(Beginning of Listed records)

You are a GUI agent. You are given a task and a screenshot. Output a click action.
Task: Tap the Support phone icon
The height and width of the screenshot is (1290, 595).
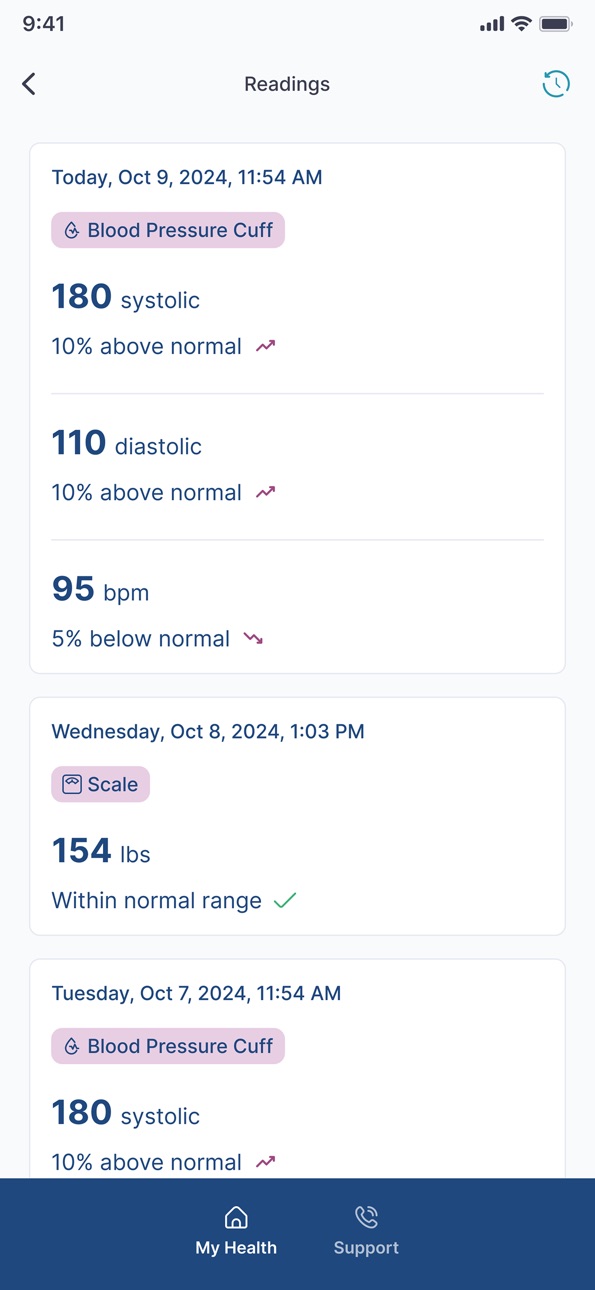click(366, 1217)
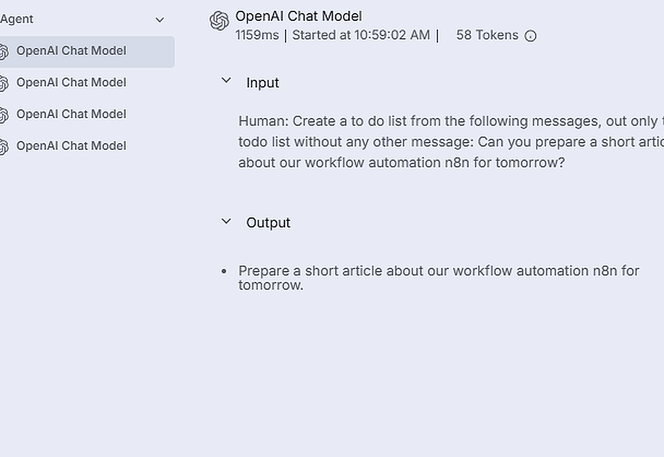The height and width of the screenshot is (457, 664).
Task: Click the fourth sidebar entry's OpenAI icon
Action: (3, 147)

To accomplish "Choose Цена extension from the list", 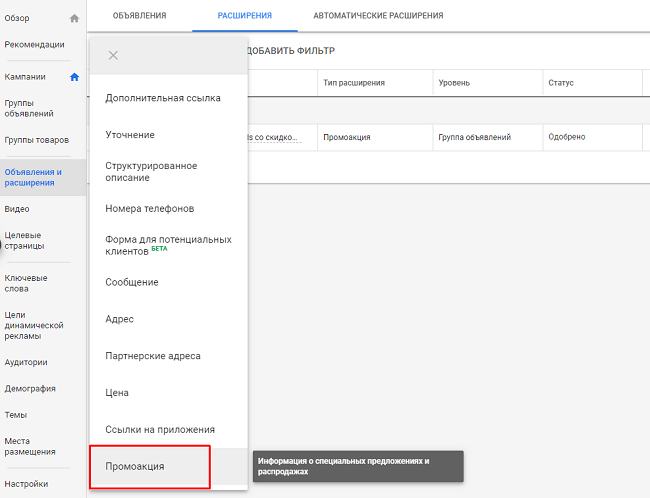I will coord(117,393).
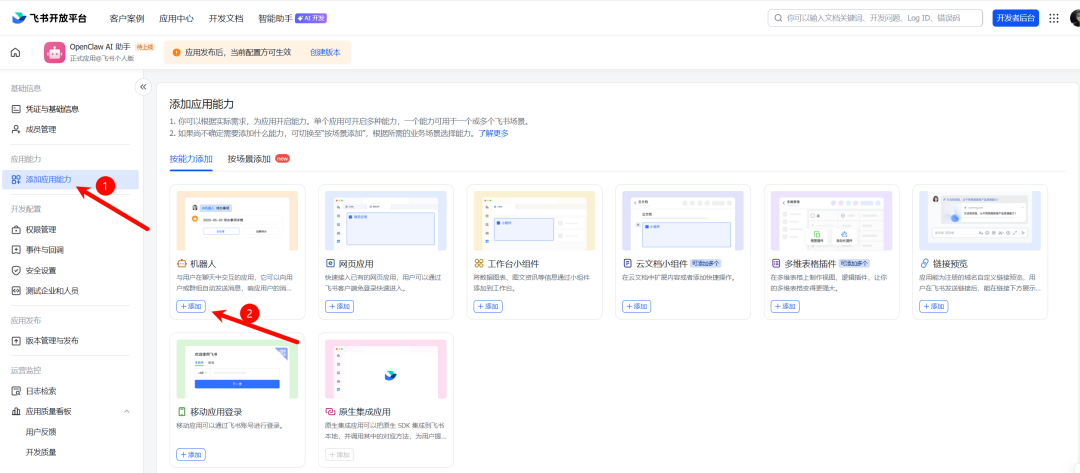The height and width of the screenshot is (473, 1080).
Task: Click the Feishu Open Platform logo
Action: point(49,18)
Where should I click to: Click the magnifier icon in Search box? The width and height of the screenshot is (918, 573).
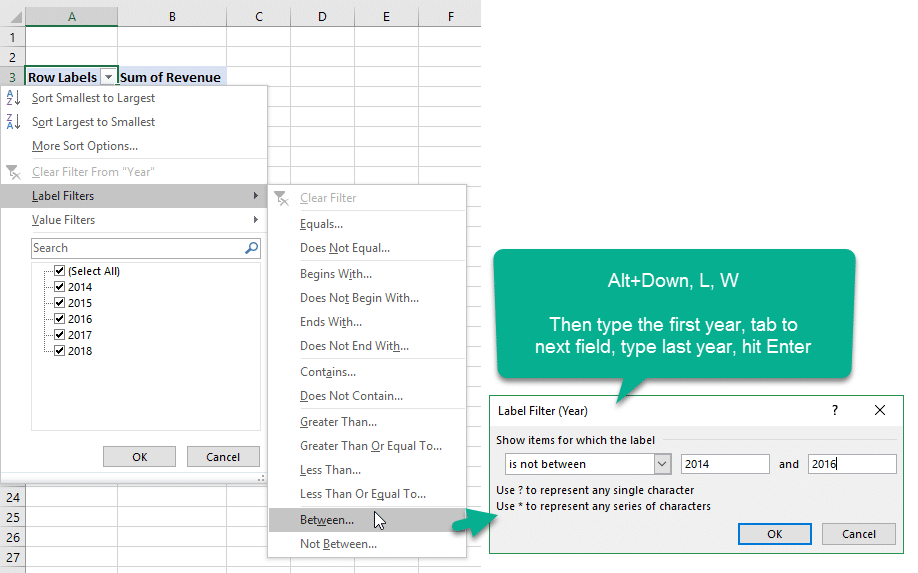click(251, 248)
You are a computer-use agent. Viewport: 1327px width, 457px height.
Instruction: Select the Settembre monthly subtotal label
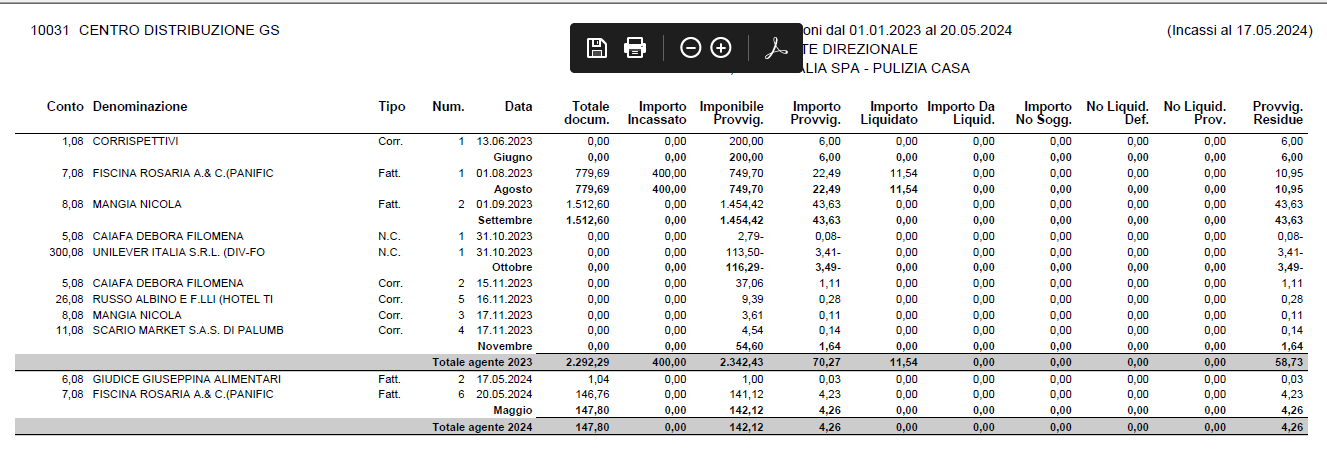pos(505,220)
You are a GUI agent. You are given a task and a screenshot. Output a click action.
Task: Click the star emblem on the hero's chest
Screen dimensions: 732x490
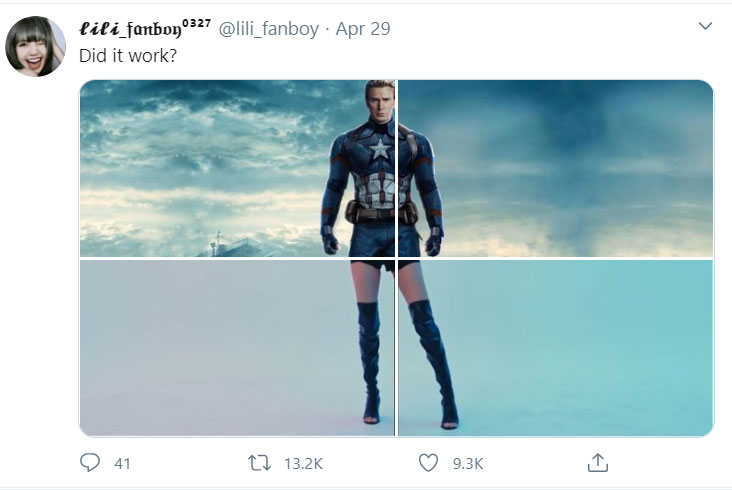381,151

(End of Listed records)

### Your goal
Only the lines from the line containing "Instruction: Select the" through the last line of the entries above should be reproduced, word for word and without pictures.

### Solution
Instruction: Select the Settembre monthly subtotal label
pos(505,220)
You are a GUI agent. You are given a task and a screenshot. Output a click action.
Task: Click the star emblem on the hero's chest
Screen dimensions: 732x490
381,151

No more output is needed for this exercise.